[Given passage]
Bonus Question: Is Hell exothermic (gives off heat) or endothermic (absorbs heat)?

Most of the students wrote proofs of their beliefs using Boyle's Law (gas cools when it expands and heats when it is compressed) or some variant.
One student, however, wrote the following:

First, we need to know how the mass of Hell is changing in time. So we need to know the rate at which souls are moving into Hell and the rate at which they are leaving. I think that we can safely assume that once a soul gets to Hell it will not leave. Therefore, no souls are leaving. As for how many souls are entering Hell, let's look at the different religions that exist in the world today. Most of these religions state that if you are not a member of their religion, you will go to Hell. Since there is more than one of these religions and since people do not belong to more than one religion, we can project that all souls go to Hell.

[Given information]
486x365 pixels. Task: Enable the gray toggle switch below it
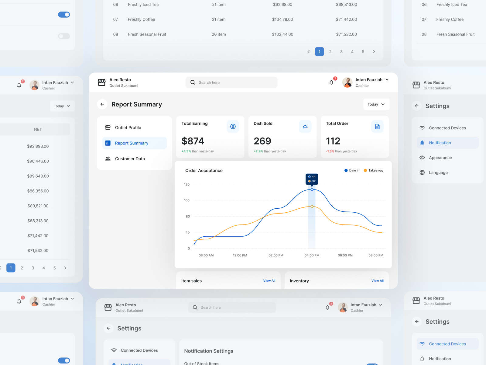point(64,36)
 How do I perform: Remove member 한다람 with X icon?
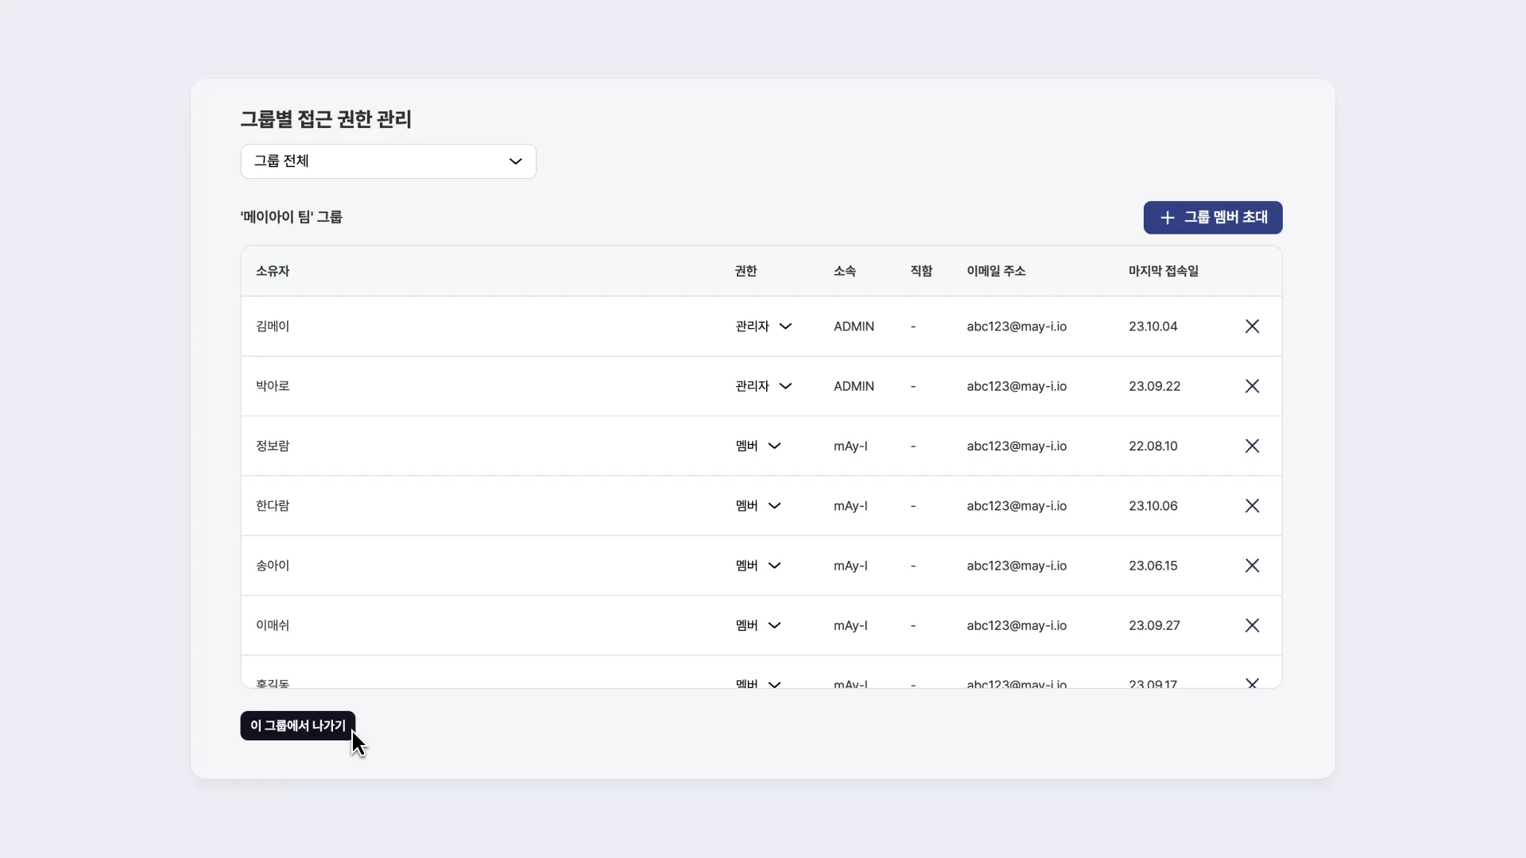(x=1252, y=506)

[Given exercise] Resume the passage about whether Hell is exothermic or endothermic, picking up right after its last sentence. The material is separate from the passage on Hell and heat.

[Output for this exercise]
With birth and death rates as they are, we can expect the number of souls in Hell to increase exponentially. Now, we look at the rate of change of the volume in Hell because Boyle's Law states that in order for the temperature and pressure in Hell to stay the same, the volume of Hell has to expand proportionately as souls are added. This gives two possibilities:

If Hell is expanding at a slower rate than the rate at which souls enter Hell, and then the temperature and pressure in Hell will increase until all Hell breaks loose.
If Hell is expanding at a rate faster than the increase of souls in Hell, then the temperature and pressure will drop until Hell freezes over. So which is it?
If we accept the postulate given to me by Teresa during my Freshman year that, "It will be a cold day in Hell before I sleep with you," and take into account the fact that I slept with her last night, then number two must be true, and thus I am sure that hell is exothermic and has already frozen over. The corollary of this theory is that since Hell has frozen over, it follows that it is not accepting any more souls and is therefore, extinct......leaving only heaven, thereby proving the existence of a divine being which explains why, last night, Teresa kept shouting "Oh my God."

THIS STUDENT RECEIVED THE ONLY "A"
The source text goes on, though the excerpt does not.